I love a challenge, and much of my career has been spent in high profile theatre, as a director, producer and writer.  It is the sense of achievement in bringing a whole play or film together which is the main motivation. Communication of ideas is, of course, at the heart of it; and sharing something I love with others has always been a real pleasure for me. Well worth all the hard work.  The great attraction of film is that it communicates to an international audience and you feel it has no barriers.

  • If you were to write the ‘origin’s episode’ of your career, what would be the most important scenes? _MG_1436

The most important scenes would start during my childhood in Cape Town, South Africa. As a child I loved ballet, and studied at the David Poole School of Dancing which has trained many professional ballerinas. I would  bring all the local children into the garden, and proceed to direct my own production of ‘Swan Lake’ with me of course, dancing the main role of Odette and Odile. There I discovered my love of organising big events although I have never starred in my own productions as an adult!  Another key episode would be when I directed the Drama Group’s production of ‘Mother Courage’ for Contact Theatre and found out how much I admired Bertolt Brecht. That experience led indirectly to living and working behind the Berlin Wall about seven years later, after I won an Arts Council bursary as a young theatre director to work with the Berliner Ensemble in East Berlin. That was an amazing adventure, which has had an enduring impact and influence on my work.

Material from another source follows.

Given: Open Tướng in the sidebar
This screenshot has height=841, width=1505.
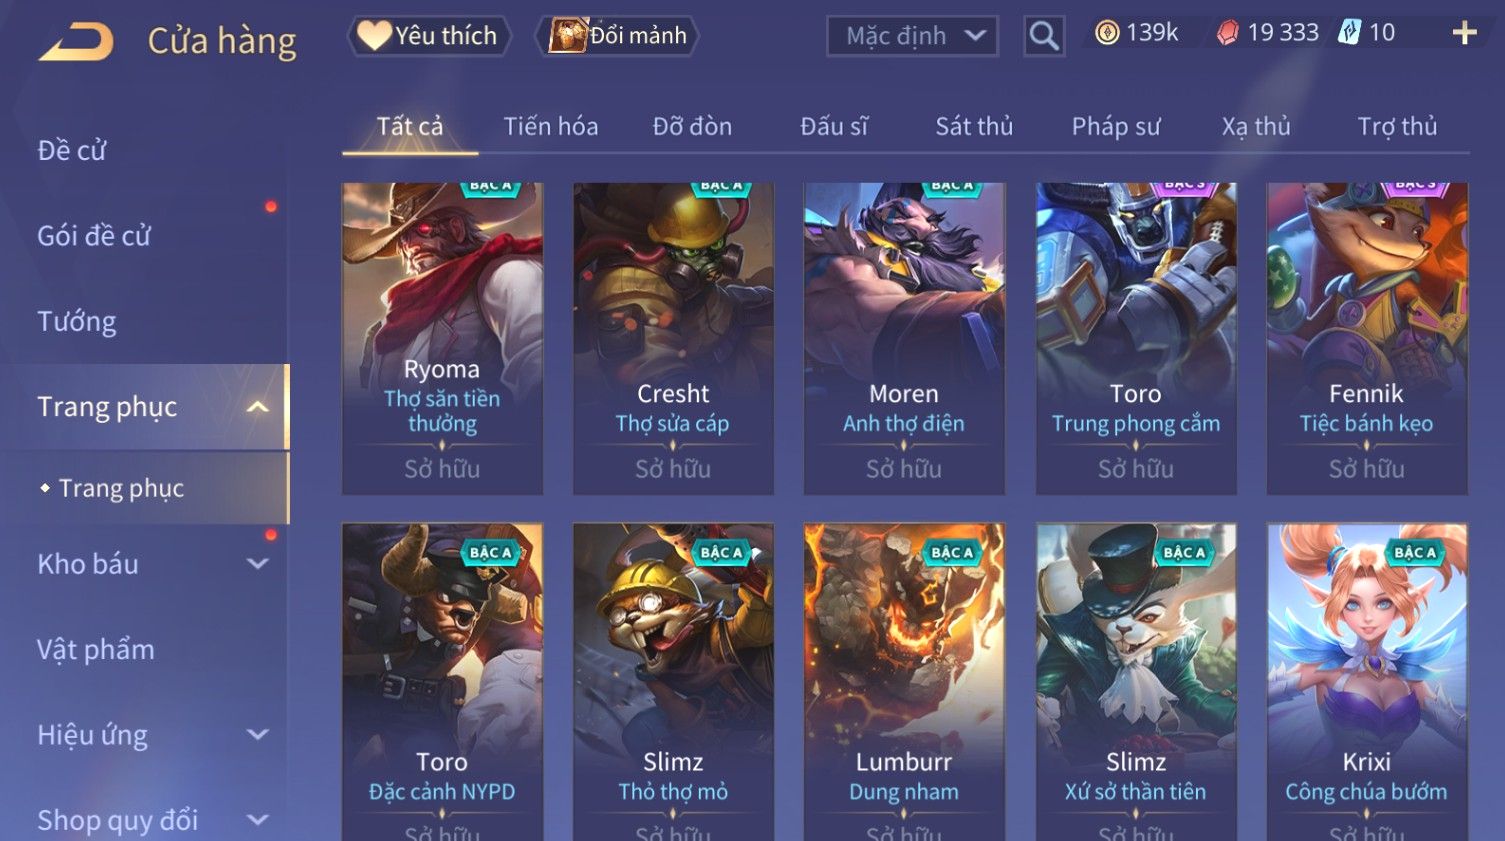Looking at the screenshot, I should coord(77,321).
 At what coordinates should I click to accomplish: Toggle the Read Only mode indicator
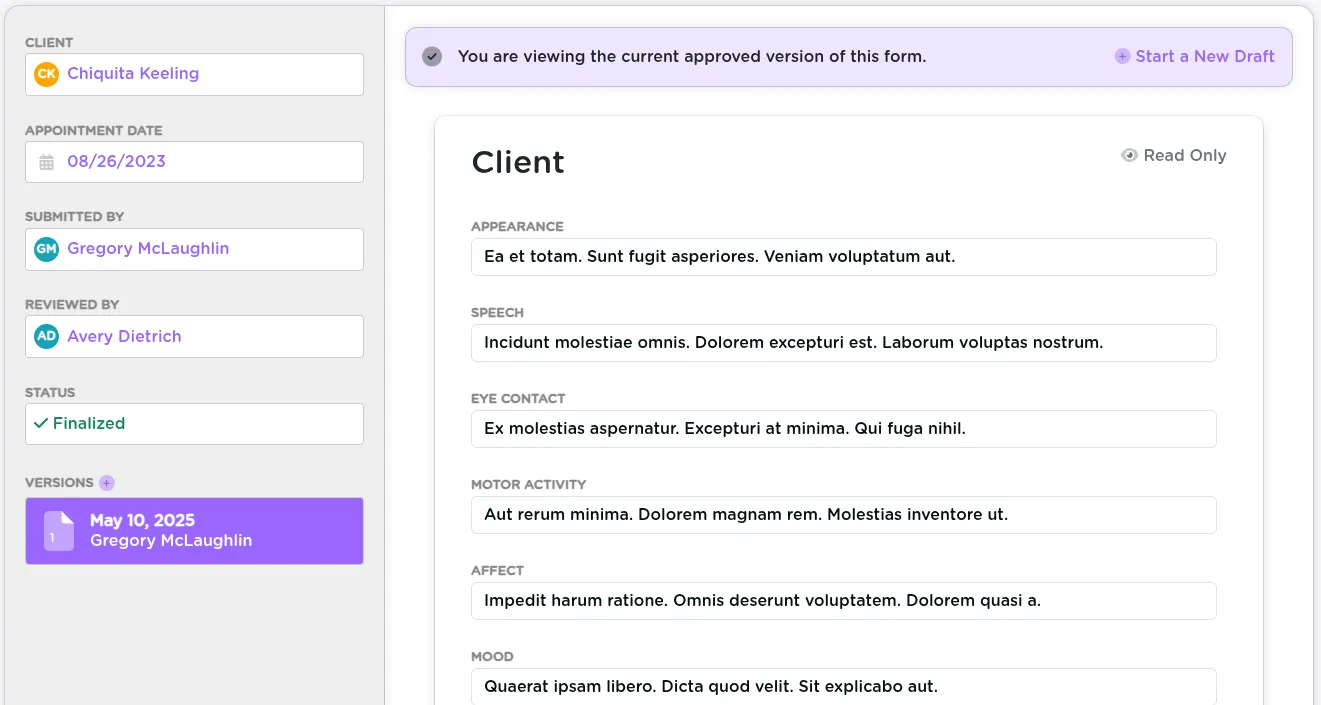point(1173,155)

  • Who are your partners in crime? What are their superpowers?

I am delighted to be working with Nick Hamson, who is one of those people who is very generous with his ideas and encouragement. He enjoys developing projects and is giving me the benefit of his extensive experience in film   production. He has a creative attitude to problem solving, which is fun and thought provoking. We are quite similar in the way we approach things, and share a sense of humour which I’m sure will be very helpful as the pressure racks up.

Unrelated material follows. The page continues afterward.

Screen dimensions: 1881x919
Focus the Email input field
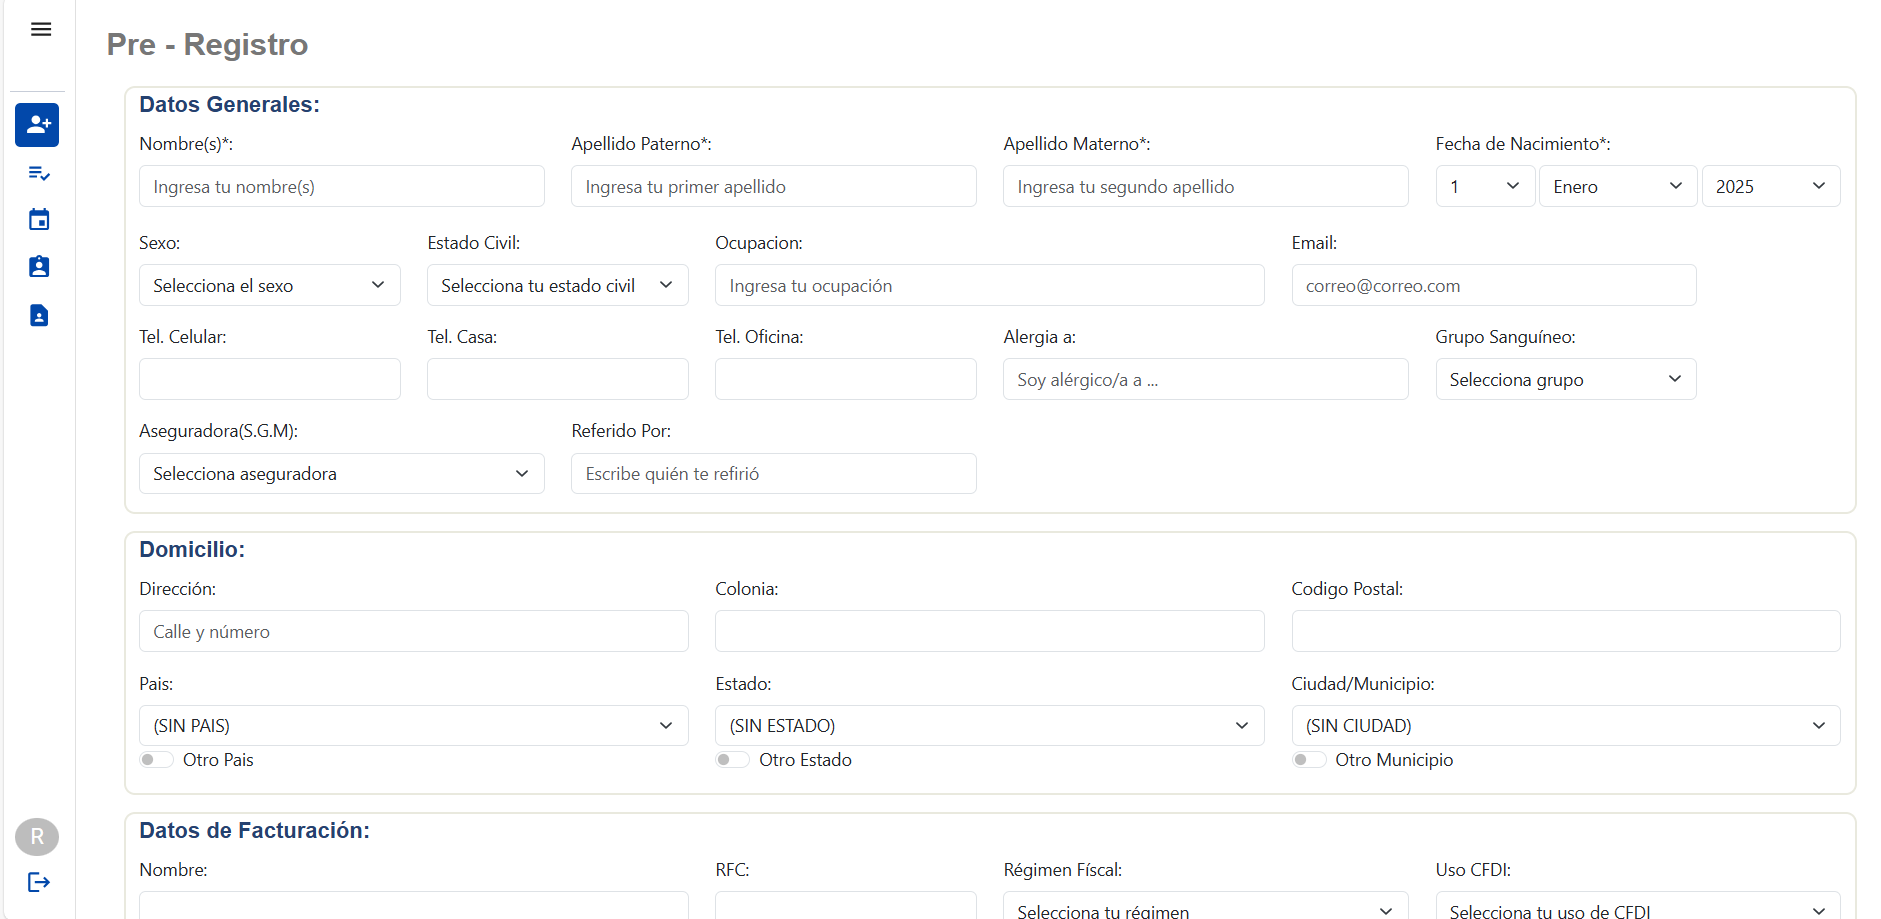[x=1493, y=286]

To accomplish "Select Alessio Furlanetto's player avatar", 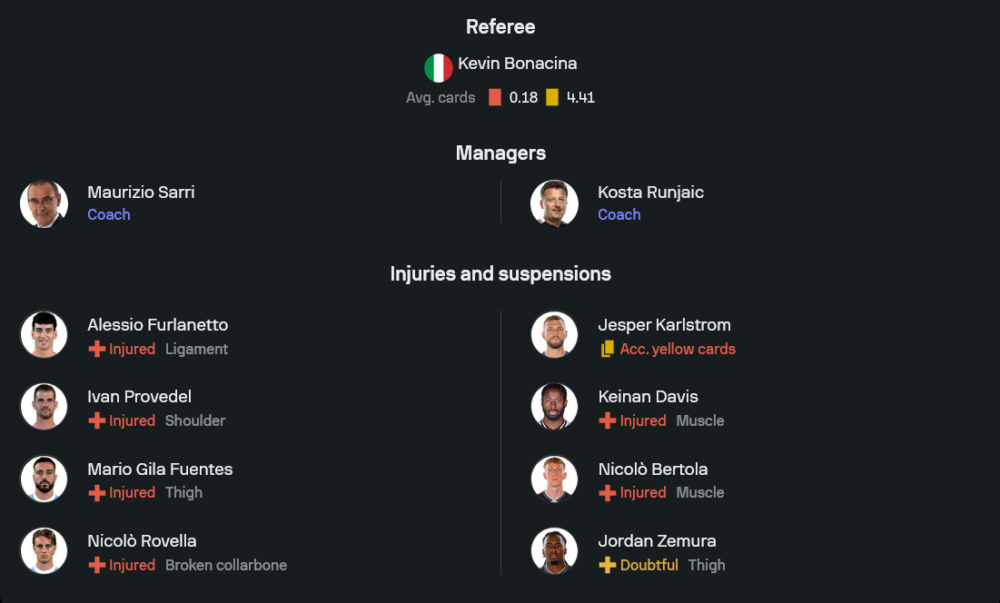I will pyautogui.click(x=44, y=335).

  • Where is your secret lair and what does it look like?

I have a number of secret places, one is a fantastic and dramatic mountain location in the Brecon Beacons so it doesn’t really count as a lair. I also love the coastline and cliffs in East Sussex, overlooking the sea. I suppose my lair is my upstairs work room at home: I look out over a hillside, with rolling fields and a great skyline – views are very important to me, especially when I’m working. I have my books, and papers in piles around the room and it is cosy and warm up there most of the time. It’s a good place to work and think.

  • What did you do with your earliest efforts? Did anyone see them? Did you still have them?

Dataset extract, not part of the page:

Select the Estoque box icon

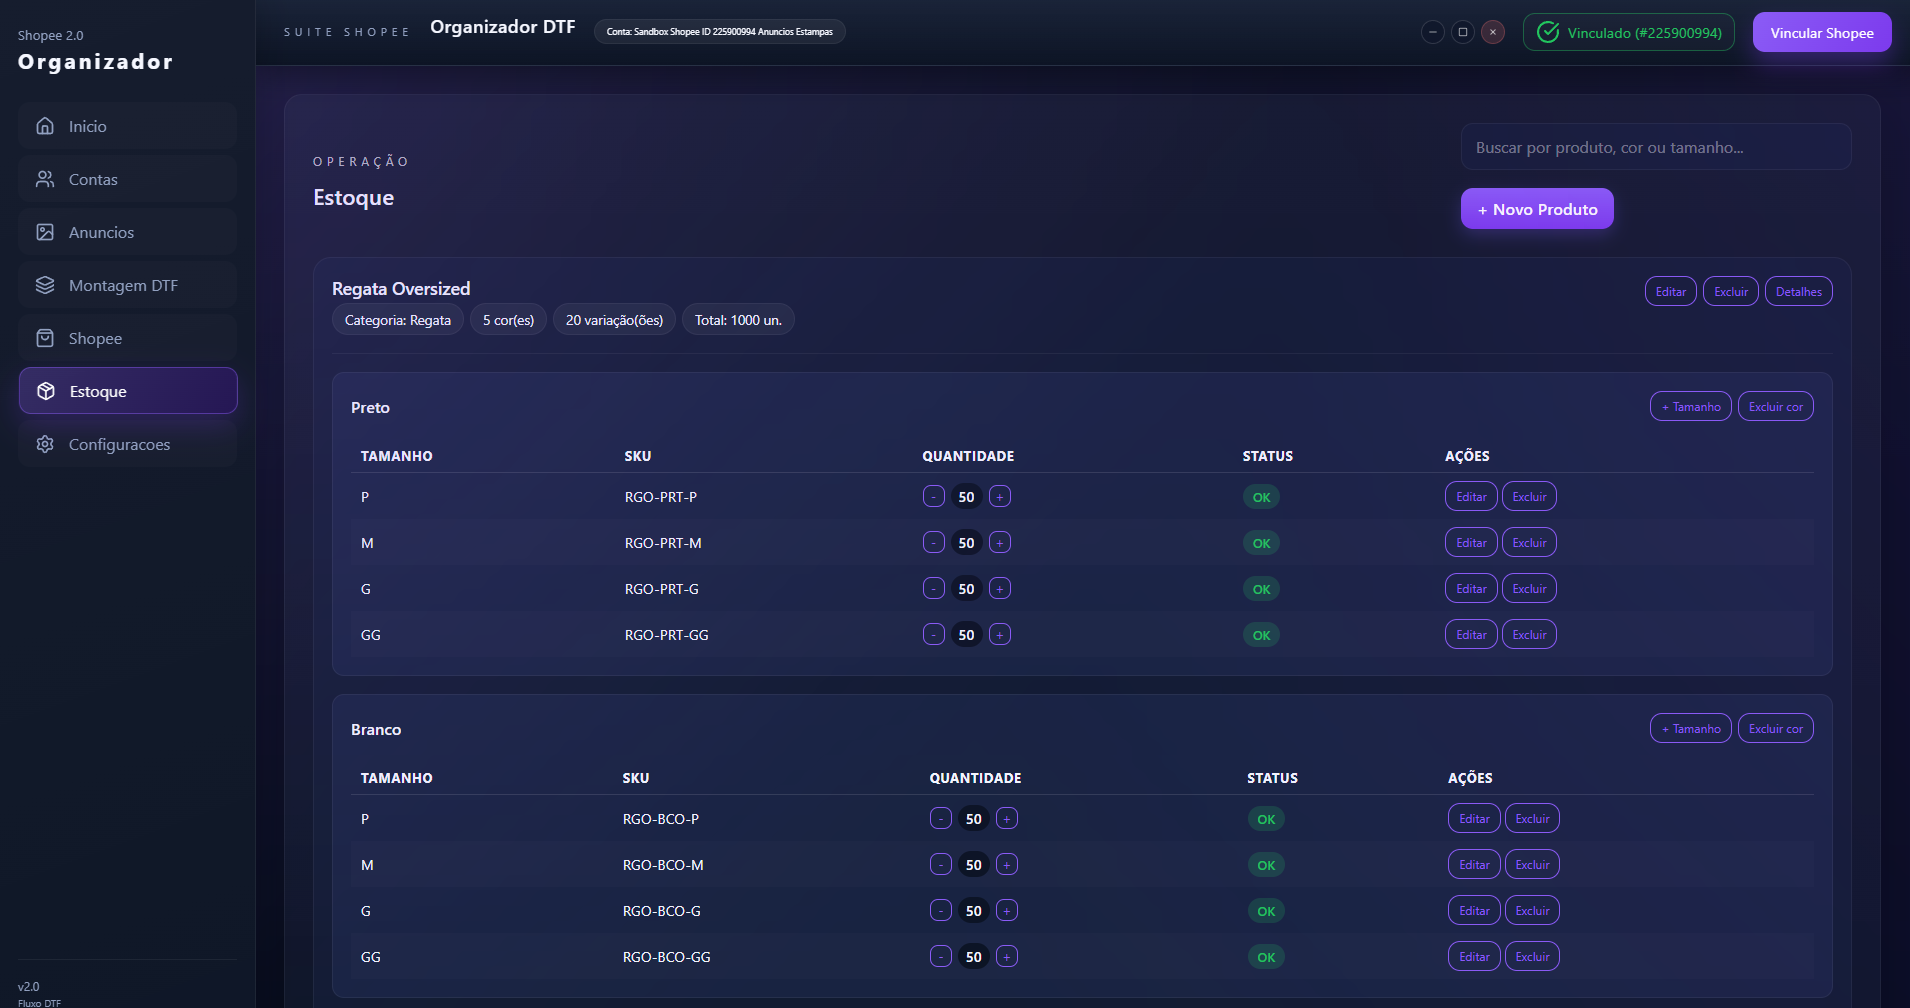[46, 391]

My mum kept all my early efforts and there’s a file with the press cuttings and photos and certificates. I have kept most of my early scribblings and the ‘prompt copies’ of my plays and productions. I can’t throw them away because I am too attached to them. Some of the poems I wrote early on are still quite good. Although I don’t show them to anyone!

  • _MG_3214(compressed)What made you choose to work in the genres/time periods you write in?

I’m fascinated by different periods, and have always felt that when you are reading a novel or listening to music written in a different period then it is helpful to find out about the historical period in which it was conceived. That is  one of the reasons I went to work in East Berlin – I wanted to see for myself the theatre Bertolt Brecht set up and the Berlin in which he worked. Many of the men and women I have written about or created shows about have made an impact on their world – they have been pioneers. So, in order to understand their achievements better, I explore the time and place in which they lived and worked.

  • What do you enjoy most in the process? What parts of it do you really dislike?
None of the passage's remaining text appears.